Employee Shareholding Vehicle consultation. This idea was dropped in Novemeber 2014 due to lack of interest.
The government, in following the recommendations of the Office of Tax Simplification (OTS) consulted in 2014 on the introduction of a new employee shareholding vehicle as a statutory re-modelling of an employee benefit trust (EBT).
Private companies establishing employee share schemes need such a vehicle to hold and provide a marketplace for employee shares.
The consultation says that, "The aim is to provide companies with protection from some of the tax traps which exist in the extremely complex anti-avoidance legislation but at the same time ensure protection for HMRC by restricting carefully what this vehicle can be used for. This recommendation is of particular importance if government policy is to encourage wider employee ownership in private companies."
The OTS outlines a number of tax issues that the new vehicle could address:
- the risk of inheritance tax charges unless specialists draft the trust deed
- the risk of charging capital gains tax on trustees' gains and income tax on shares received by an employee encourages offshore EBTs. These are more costly to administer than onshore equivalents.
- potential tax on loans to finance EBTs under s455 CTA 2010
- the transaction in securities rules
- stamp duty reserve tax on the purchase of shares by the trustees of an EBT, or by employees when they purchase shares from the trustees
- access to other tax-advantaged schemes under certain circumstances
- the recently introduced arrangements to tackle the deferral or avoidance of income tax or national insurance contributions through disguised remuneration in Part 7a ITEPA 2003.

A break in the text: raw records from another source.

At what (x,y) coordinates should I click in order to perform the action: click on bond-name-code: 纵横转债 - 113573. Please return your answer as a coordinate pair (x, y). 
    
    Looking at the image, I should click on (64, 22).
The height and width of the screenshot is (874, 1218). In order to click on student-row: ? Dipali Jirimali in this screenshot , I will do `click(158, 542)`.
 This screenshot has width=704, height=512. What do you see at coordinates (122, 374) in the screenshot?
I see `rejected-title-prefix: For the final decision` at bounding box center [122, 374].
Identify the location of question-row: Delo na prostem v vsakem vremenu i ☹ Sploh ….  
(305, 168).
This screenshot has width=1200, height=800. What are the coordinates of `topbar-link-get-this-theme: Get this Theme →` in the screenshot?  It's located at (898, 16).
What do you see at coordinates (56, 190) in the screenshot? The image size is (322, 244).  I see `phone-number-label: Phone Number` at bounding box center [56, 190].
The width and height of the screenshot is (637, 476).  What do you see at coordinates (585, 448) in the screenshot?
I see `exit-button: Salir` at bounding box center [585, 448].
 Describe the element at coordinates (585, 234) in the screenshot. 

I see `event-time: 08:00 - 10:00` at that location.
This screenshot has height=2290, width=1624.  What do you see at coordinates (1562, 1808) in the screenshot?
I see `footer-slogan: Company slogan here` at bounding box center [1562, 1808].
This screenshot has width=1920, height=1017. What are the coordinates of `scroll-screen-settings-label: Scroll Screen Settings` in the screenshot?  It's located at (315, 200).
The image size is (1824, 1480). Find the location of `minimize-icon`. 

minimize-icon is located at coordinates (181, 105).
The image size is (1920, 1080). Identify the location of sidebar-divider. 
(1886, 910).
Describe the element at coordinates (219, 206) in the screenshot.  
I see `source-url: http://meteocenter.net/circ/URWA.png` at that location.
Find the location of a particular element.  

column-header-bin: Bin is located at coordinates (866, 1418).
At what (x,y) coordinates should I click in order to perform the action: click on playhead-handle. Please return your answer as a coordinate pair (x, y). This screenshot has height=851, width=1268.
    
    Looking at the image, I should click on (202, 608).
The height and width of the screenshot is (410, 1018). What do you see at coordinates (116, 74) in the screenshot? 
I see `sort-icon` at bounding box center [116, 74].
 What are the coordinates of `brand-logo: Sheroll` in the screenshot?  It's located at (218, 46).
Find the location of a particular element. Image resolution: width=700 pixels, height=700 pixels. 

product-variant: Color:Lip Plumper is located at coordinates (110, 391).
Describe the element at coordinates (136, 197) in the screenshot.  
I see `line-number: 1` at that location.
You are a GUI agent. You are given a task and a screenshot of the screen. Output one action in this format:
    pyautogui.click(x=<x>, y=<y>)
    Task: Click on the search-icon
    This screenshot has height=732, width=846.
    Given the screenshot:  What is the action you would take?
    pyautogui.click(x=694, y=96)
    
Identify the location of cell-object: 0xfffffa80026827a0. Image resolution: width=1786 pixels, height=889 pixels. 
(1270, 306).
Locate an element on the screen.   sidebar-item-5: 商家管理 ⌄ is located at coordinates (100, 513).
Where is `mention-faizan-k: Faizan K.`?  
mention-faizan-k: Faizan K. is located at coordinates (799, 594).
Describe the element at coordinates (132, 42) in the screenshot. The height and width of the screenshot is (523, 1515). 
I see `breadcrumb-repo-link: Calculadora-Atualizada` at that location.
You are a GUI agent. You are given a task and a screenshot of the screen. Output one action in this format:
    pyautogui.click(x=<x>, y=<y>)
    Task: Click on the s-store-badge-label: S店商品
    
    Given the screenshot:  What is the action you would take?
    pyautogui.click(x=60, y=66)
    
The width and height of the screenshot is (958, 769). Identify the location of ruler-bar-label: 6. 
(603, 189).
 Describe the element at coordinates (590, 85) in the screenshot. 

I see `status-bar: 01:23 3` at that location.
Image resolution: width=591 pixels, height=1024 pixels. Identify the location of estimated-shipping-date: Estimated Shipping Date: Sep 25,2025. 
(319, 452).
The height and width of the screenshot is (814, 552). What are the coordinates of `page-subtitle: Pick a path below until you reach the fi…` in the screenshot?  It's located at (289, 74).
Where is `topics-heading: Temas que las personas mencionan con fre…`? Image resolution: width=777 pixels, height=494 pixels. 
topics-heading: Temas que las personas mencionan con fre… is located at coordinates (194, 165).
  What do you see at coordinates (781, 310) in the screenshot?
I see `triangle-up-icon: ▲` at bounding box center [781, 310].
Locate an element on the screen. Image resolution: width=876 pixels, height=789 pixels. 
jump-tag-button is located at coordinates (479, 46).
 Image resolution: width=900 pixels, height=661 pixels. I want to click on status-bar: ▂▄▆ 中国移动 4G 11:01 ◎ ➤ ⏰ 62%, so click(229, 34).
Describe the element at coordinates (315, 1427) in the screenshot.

To protect the Exchequer from potential abuse the OTS also recommend a number of safeguards:
- the vehicle should be a UK resident and, if a trust, all its trustees should be UK resident
- beneficiaries should be limited to employees and former employees rather than the wider definition under the Companies Act 2006, which includes spouses, civil partners and minor children or step-children
- property held within the vehicle must not be applied other than for the specific purpose of encouraging or facilitating employee shareholding
- the new vehicle may deal only with fully paid non-redeemable ordinary shares in the sponsoring company or its holding company, except in the case of a corporate transaction in cash or resulting in a share for share exchange
- that breach of any of these conditions would mean the exemptions would no longer apply and which could, potentially, be backdated for several years unless the breach is proven to be trivial or accidental
The points above formed the basis for the consultation questions.